Mental illness is a very serious illness because you can't tell. You can't tell who is hurting on the inside and who is close to their breaking point. Some people don't speak up about their struggles because getting help can be seen as weak (even though, it's not!). I am one of those people. I suffer in silence for the most part and that is what led me to being admitted to the psych ward.
I have seen many movies and heard many stories about psychiatric wards. They always involved padded rooms and screaming patients getting pumped with medication. I was so used to seeing this being portrayed as the reality of being in a psych ward and I thought that it had to be true! But, it's far from true.
When I was being admitted, I felt numb and lost. I was ready to be wrapped up in a straight jacket and thrown into a white room with dim lights until they saw how I'm not crazy. I kept thinking to myself that I'm not as crazy as them. Not as crazy as them. Now, thinking about that statement that kept running through my mind makes me laugh because those people were some of the best people I have ever met in my life. But, we will get to that. Before I was taken to my room, I was questioned about my past, my current thoughts, and what brought me there. While I was answering those questions, I kept looking around and there was no one. It was a dark ghost town. Back then, I was shivering at the thought that this would be my new normal for now: dark, quiet, empty hallways. I was too scared of what the media had told me about psych wards that I had completely forgotten that it was almost midnight!

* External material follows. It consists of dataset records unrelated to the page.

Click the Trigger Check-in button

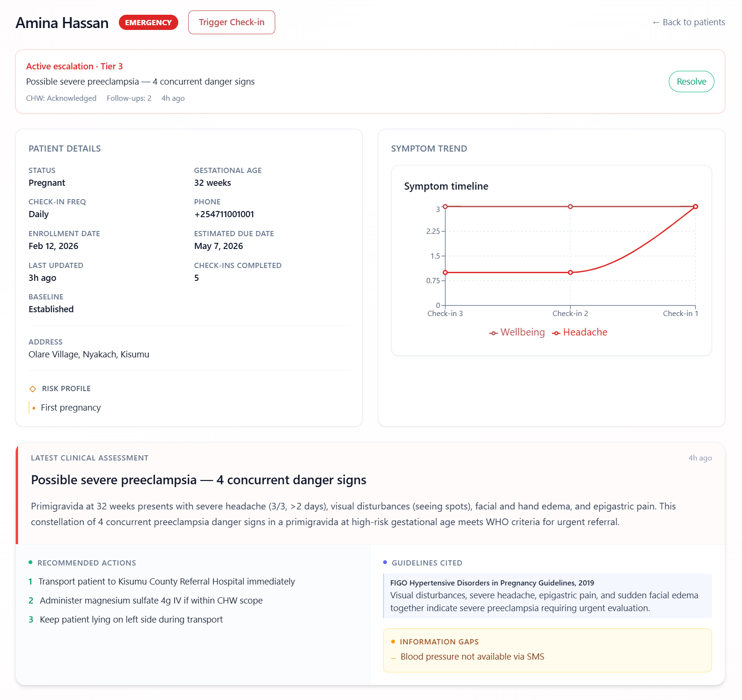click(x=231, y=22)
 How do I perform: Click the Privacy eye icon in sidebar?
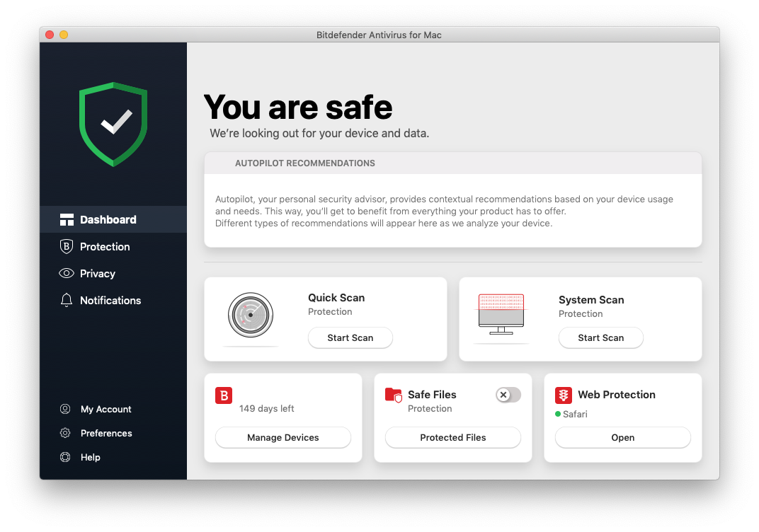pos(67,274)
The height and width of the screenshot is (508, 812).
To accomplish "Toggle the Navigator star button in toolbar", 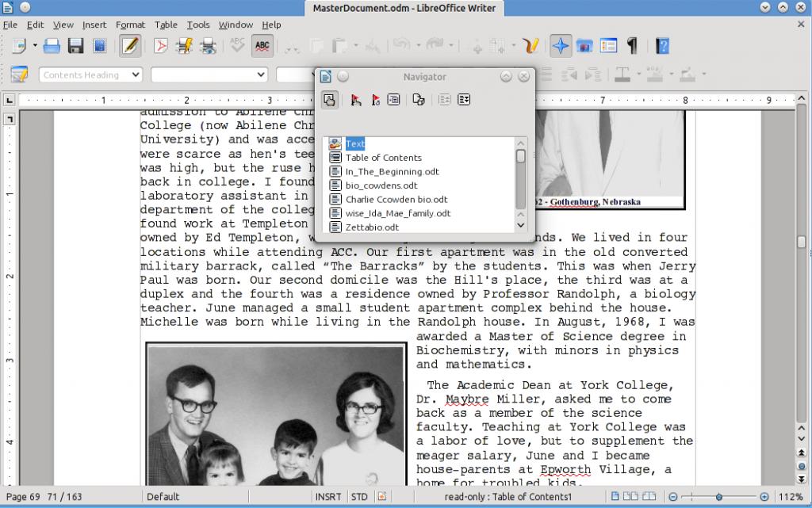I will [561, 46].
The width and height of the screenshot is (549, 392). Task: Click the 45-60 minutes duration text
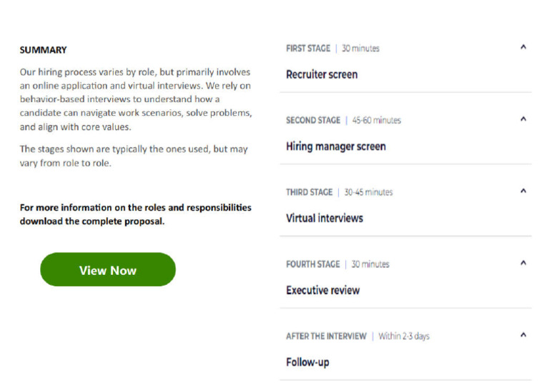tap(377, 120)
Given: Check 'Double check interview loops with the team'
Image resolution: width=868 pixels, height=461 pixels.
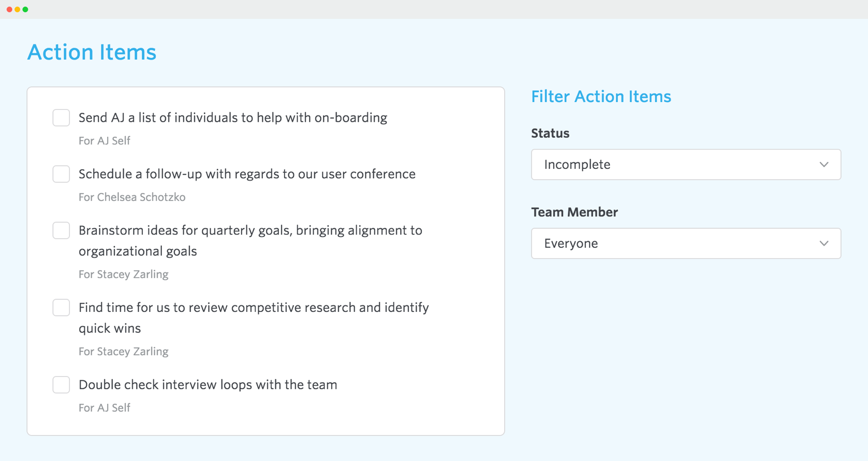Looking at the screenshot, I should pos(61,385).
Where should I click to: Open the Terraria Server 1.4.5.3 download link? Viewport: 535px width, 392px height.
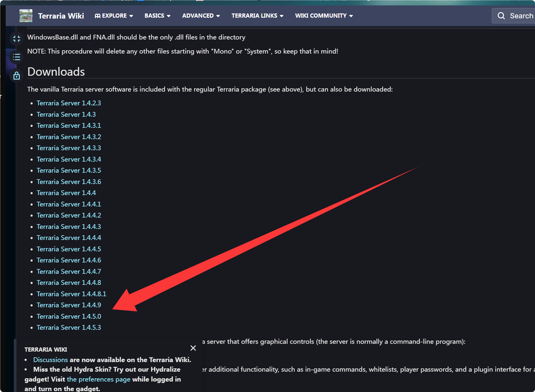69,327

Fast forward a little bit.
When I was finally taken to my room, I had it set in my mind that I would not leave unless it was time to eat or see the doctor or my boyfriend who promised to visit. I felt at peace that my room was not a padded room, but it was a regular room. Not a hotel room, but a regular room by myself with a private bathroom. Side note: They only have padded rooms for people who get so upset that they feel like they want to hit something and they are taken there to get their rage out without damaging anything. Also, this is just my experience. I heard not all psych wards have single person rooms. I was at peace up until I walked out of my room to grab a menu sheet to fill out for the next day and began to be followed by someone who was already admitted in the psych ward. I didn't make eye contact with him, but he initiated conversation and told me to follow him. I remember looking back at the staff and no one was paying me any attention. I felt like I was going to die. Literally. But, I followed him anyway. He took me to what turned out to be my favorite room. There was a TV, snacks, comfy chairs, tables, books, and other things people could do to pass the time. He sat me down and we talked for awhile. I opened up to him about what led me there that night. He reassured me that everyone there was going through something and that I didn't have to feel scared or alone. Another person sat down beside us and helped me fill out the menu and let me know that the best things that I could get weren't even on the menu!
All throughout the four days I stayed there, I wasn't alone or judged. My tears didn't make anyone look at me weird. I could talk about my thoughts out loud and I'd receive smiles or accepting nods. Nobody made me feel out of the ordinary. These people are people. My first night I judged everyone in there and I thought that there was no way I was like them. I thought that somehow I was better than them without knowing a single thing about them except that they were patients.
I think it is time that the media accurately represents psych wards.
If you are suffering from a mental illness, get help! There is no reason that you should not get the help you deserve even if you have to keep it to yourself or within a close group of people. Your health comes first.